A ideia de ver a mesma peça nas suas quatro apresentações em Lisboa (19 a 22 de Março) pode parecer estranha, mas possibilita uma visão daquilo que nos destacavam no processo: a existência de improvisação, o trabalhar com a energia do momento, o fazer agora, tal como se comunica neste espectáculo. “E o nunca transforma-se em hoje ainda!”.
Gonçalo Amorim mostrou-se mais do que um encenador, um criador do espaço para um pensamento artístico de futuro, em colectivo. Actores, cenário, figurinos, luz, vídeo e música dialogam num só espaço que certamente não deixou ninguém indiferente, independentemente do que causou, pela sua capacidade de manifesto provocativo.
Num cenário de Rita Abreu, com soluções muito criativas, “A mãe” de Brecht é dita de forma integral, sem cortes, mas com ecos que tomam proporções gigantes ao longo de 2h30 de espectáculo. O estrado de madeira dá-nos a estrutura do chão, mas também se transforma em portas, e tem esconderijos de onde saiem objectos para a cena e para os actores. As linhas verticais criadas por elásticos e cordas fazem o contra-peso. As ventoinhas de repente tornam-se em impressoras de uma tipografia ilegal, ou do chão sai uma quantidade inóspita de objectos que criam uma cena inspirada em Godard, ou uma fábrica, onde as sombras se misturam com as projecções de vídeo.
Sente-se, através do cenário, mas também da energia dos actores, que existe uma ocupação total do espaço. Os elementos, sejam eles a arrumação do espaço/cenário, a música, o vídeo, ou a luz, estão integrados, sem criar grandes choques e fazendo com que a peça tenha a cadência certa nos seus movimentos. Estes elementos funcionam como ecos do exterior, entrando em diálogo, correndo-se muitas vezes o risco de ter demasiada informação para o espectador, mas o interesse passa também por uma situação de escolha, de participação do público.
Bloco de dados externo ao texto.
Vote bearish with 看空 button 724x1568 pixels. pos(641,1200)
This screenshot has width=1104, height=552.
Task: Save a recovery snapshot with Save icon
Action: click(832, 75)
Fala-se de linhas orientadoras das personagens, mas sem marcações cerradas, e essa liberdade de improvisação de que também Vânia Rovisco fala num dos textos sobre o processo, sente-se, quando temos a possibilidade de ver o espectáculo mais do que uma vez. Vemos que consoante a energia que corre, surgem elementos de representação novos, surgem novas pessoas, quando vemos Gonçalo Amorim a saltar para palco e dançar com o elenco numa das cenas mais fortes, ou quando percebemos que também Vânia Rovisco decide participar activamente no espectáculo, no momento, criando uma imagem nova em palco, juntamente com as árvores dos camponeses, percebemos de facto o sentido.
Esta presença da improvisação, não consciencializada pelo público ao visionar singularmente o espectáculo, sente-se de outra forma: na tensão que se cria, na força desta liberdade, na urgência que nos acaba por contagiar. Mesmo sabendo e vendo que nem todos os actores se lançaram neste processo de improvisação em palco, essa tensão está lá e os rasgos de genuidade que, no percurso do espectáculo, vão surgindo permitiram-nos perceber a proposta e viver mais o experimentalismo de Brecht.
O espectáculo respira num todo, sem grandes cortes entre cenas, com um ritmo alucinante, oferecido também pela forma como os actores vão tendo um papel mais físico, ou apenas de presença, como é o caso da morte quando assumida à boca de cena e depois presente em corpo, no palco, ou dos corpos que vão caindo ou correndo pelo espaço. São quadros que se vão construindo de forma subtil que dão ainda mais força à voz da história que nos vai sendo dada à boca de cena, por Pelagea Vlassova.
Este colectivo tinha algo para nos dizer. E disse. É a arte que volta e faz reflectir o quotidiano. “Temei menos a morte e mais a vida que não satisfaz”.